-- INPUT DATA follows --

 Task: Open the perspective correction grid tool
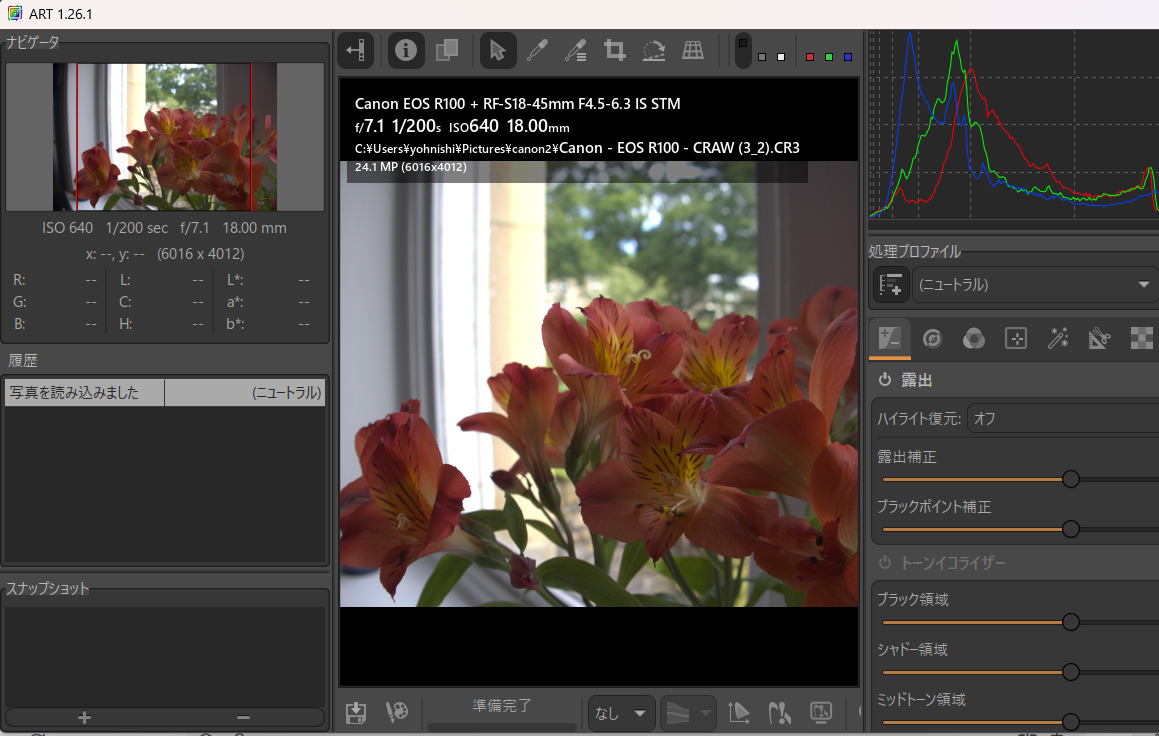[692, 50]
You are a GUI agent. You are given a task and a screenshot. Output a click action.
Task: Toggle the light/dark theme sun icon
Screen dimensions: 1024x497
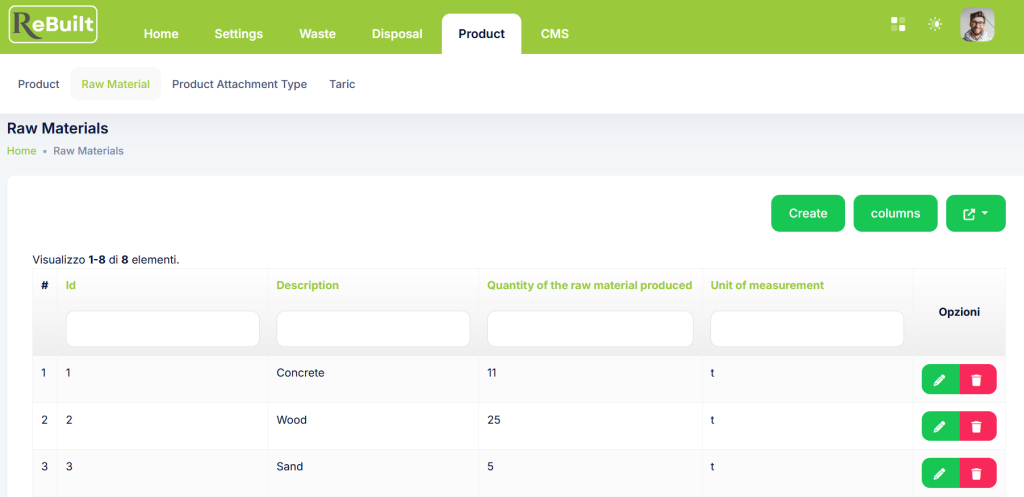(935, 24)
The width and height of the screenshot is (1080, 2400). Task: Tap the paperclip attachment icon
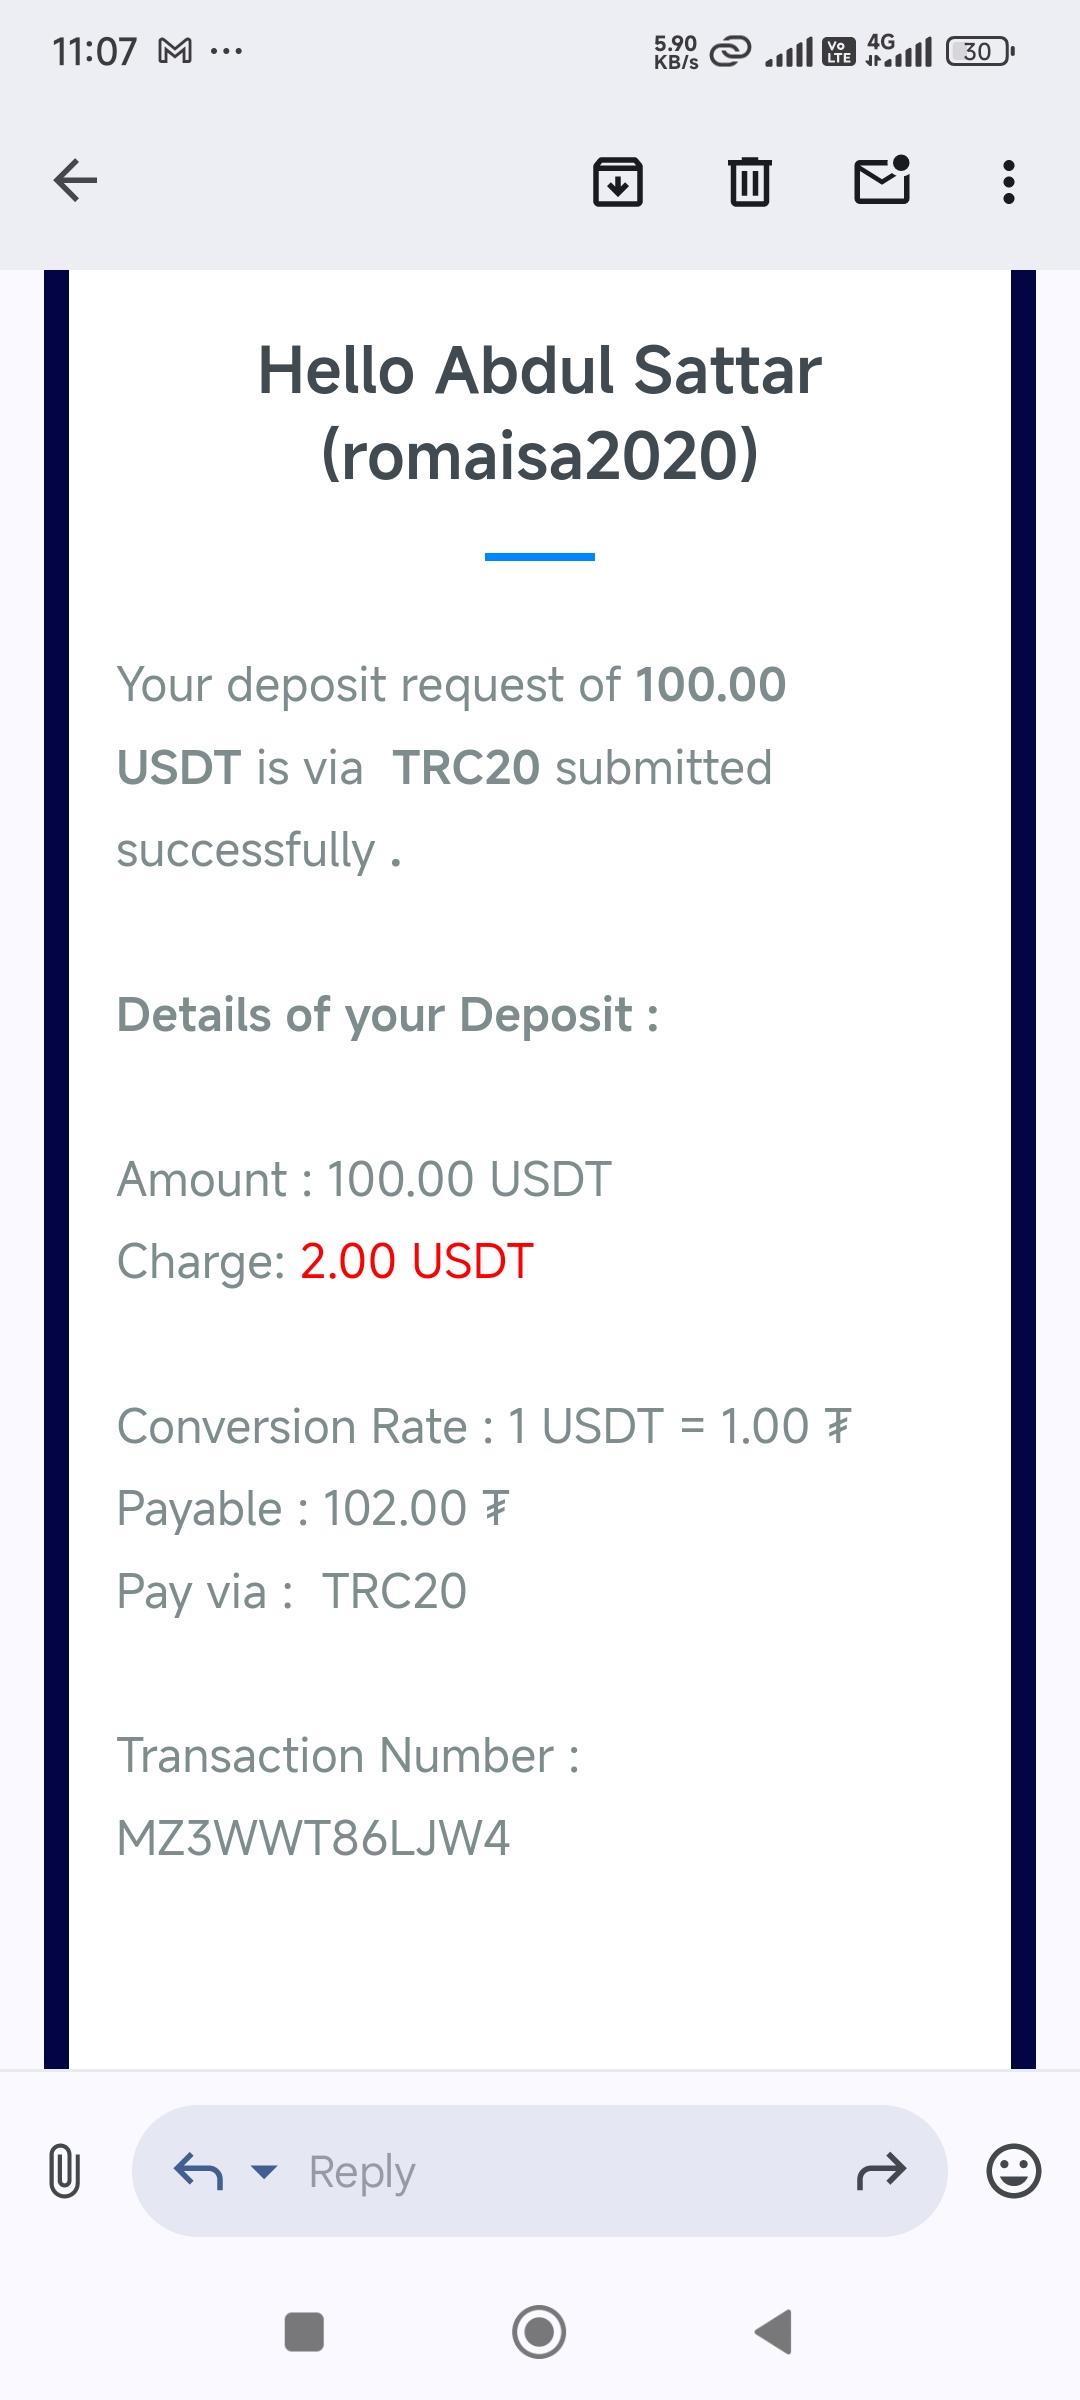coord(64,2171)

-- INPUT DATA concluded --

» **WHAT IS NEEDED**:
Only the lines from the one containing "Screen dimensions: 1024x497" through the final line of the data are to be written out, exactly as they stand and without pictures.

» **WRITTEN RESPONSE**:
Screen dimensions: 1024x497
(935, 24)
The width and height of the screenshot is (1080, 2400). Task: Tap the paperclip attachment icon
coord(64,2171)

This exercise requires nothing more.